1001 Nineteenth Street North
Arlington, VA 22209
Ladies and Gentlemen:
We have acted as counsel to FBR Securitization, Inc., a Delaware corporation (the “Company”), in connection with the Company’s Amendment No. 1 to Registration Statement on Form S-3 (the “Registration Statement”), filed on the date hereof with the Securities and Exchange Commission under the Securities Act of 1933, as amended (the “Act”), for the registration under the Act of asset-backed pass-through certificates (the “Certificates”) or asset-backed notes (“Notes”), issuable in one or more series by separate trusts (each, a “Trust”) to be established by the Company. Each series of Notes will be issued pursuant to a form of Indenture between a Trust, a master servicer and an indenture trustee, each to be named therein (an “Indenture”).
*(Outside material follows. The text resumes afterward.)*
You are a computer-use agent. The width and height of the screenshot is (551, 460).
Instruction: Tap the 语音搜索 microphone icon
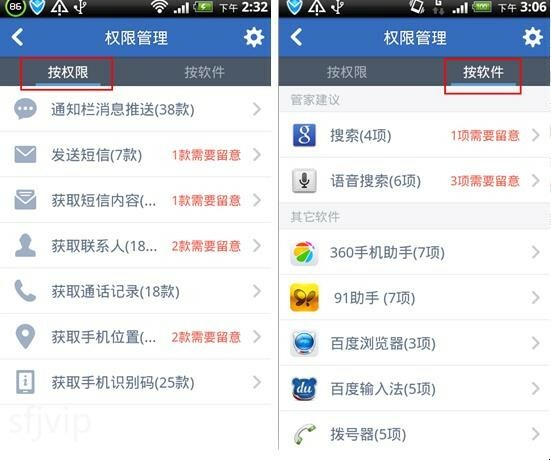point(304,181)
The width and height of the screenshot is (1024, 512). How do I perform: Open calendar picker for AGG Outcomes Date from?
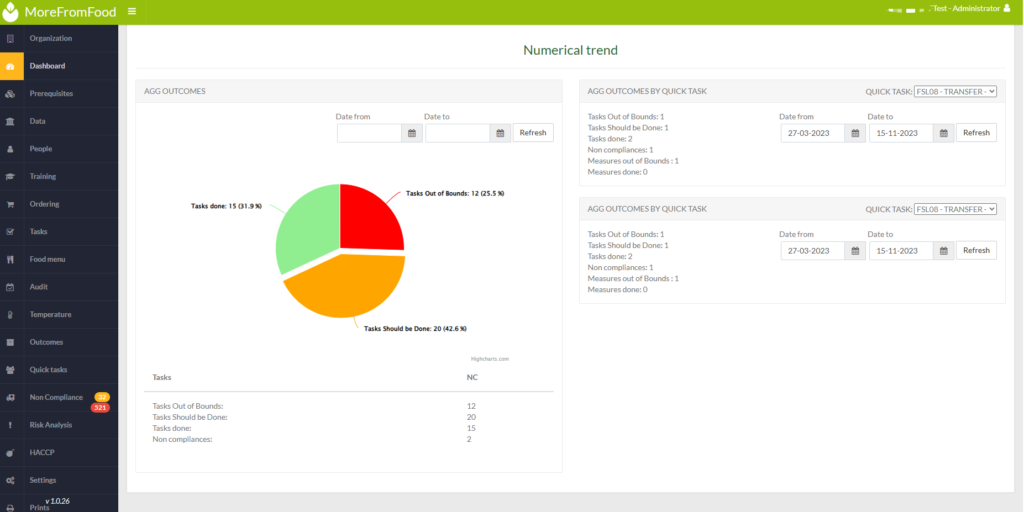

We have reviewed the originals or copies of (i) the Indenture, including the forms of the Notes annexed thereto, (ii) the form of transfer and servicing agreement, among the Company as depositor, a Trust, a seller, a servicer, an indenture trustee, a trust administrator and a master servicer, each to be named therein (the “Transfer and Servicing Agreement”), (iii) the form of owner trust agreement, between the Company, a trust administrator and an owner trustee, each to be named therein (the “Owner Trust Agreement”), (iv) the Registration Statement, the prospectus and the related prospectus supplement included therein, and (v) such other documents as we have deemed necessary or appropriate as a basis for the opinions set forth below.
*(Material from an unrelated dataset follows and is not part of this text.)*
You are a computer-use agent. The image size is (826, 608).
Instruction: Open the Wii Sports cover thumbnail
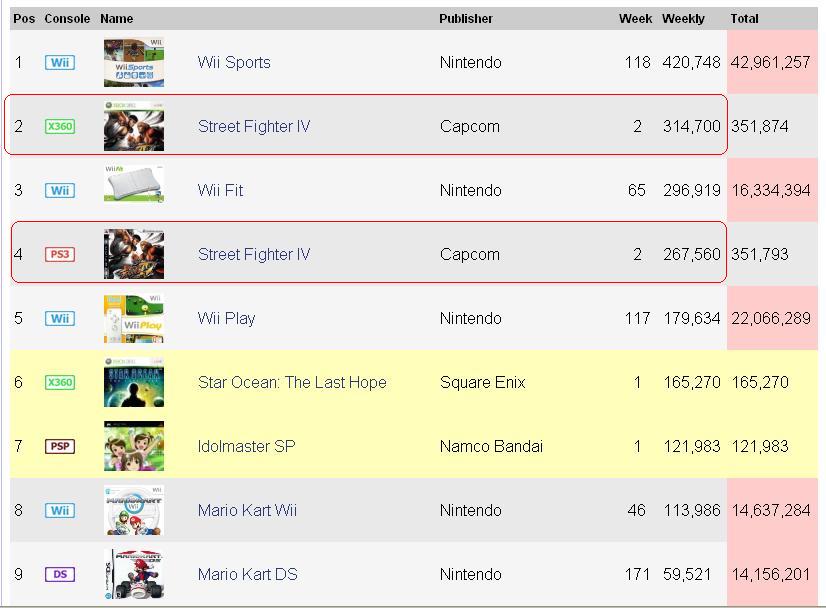134,62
Based on the foregoing, we adopt and confirm that the legal conclusions contained in the Registration Statement under the caption “Federal Income Tax Considerations” in the prospectus as supplemented by the discussion in “Material Federal Income Considerations” in the prospectus supplement are our opinions as to the material federal income tax consequences associated with the purchase, ownership and disposition of the Notes. In arriving at the opinion expressed above, we have assumed that the Indenture, the Transfer and Servicing Agreement, the Owner Trust Agreement and any other document prepared and executed in connection with such transactions will be duly authorized by all necessary corporate action on the part of the parties
FBR Securitization, Inc.
February 27, 2006
Page 2
thereto for such series of Notes and will be duly executed and delivered by the parties thereto substantially in the applicable form filed or incorporated by reference as an exhibit to the Registration Statement, that each series of Notes will be duly executed and delivered in substantially the forms set forth in the related Indenture filed or incorporated by reference as an exhibit to the Registration Statement, that each series of Notes will be sold as described in the Registration Statement, and that the parties to the transactions involving the issuance of each series of Notes will comply (without waiver) with all of the provisions of the related Indenture, the Transfer and Servicing Agreement, the Owner Trust Agreement and the other documents prepared and executed in connection with such transactions.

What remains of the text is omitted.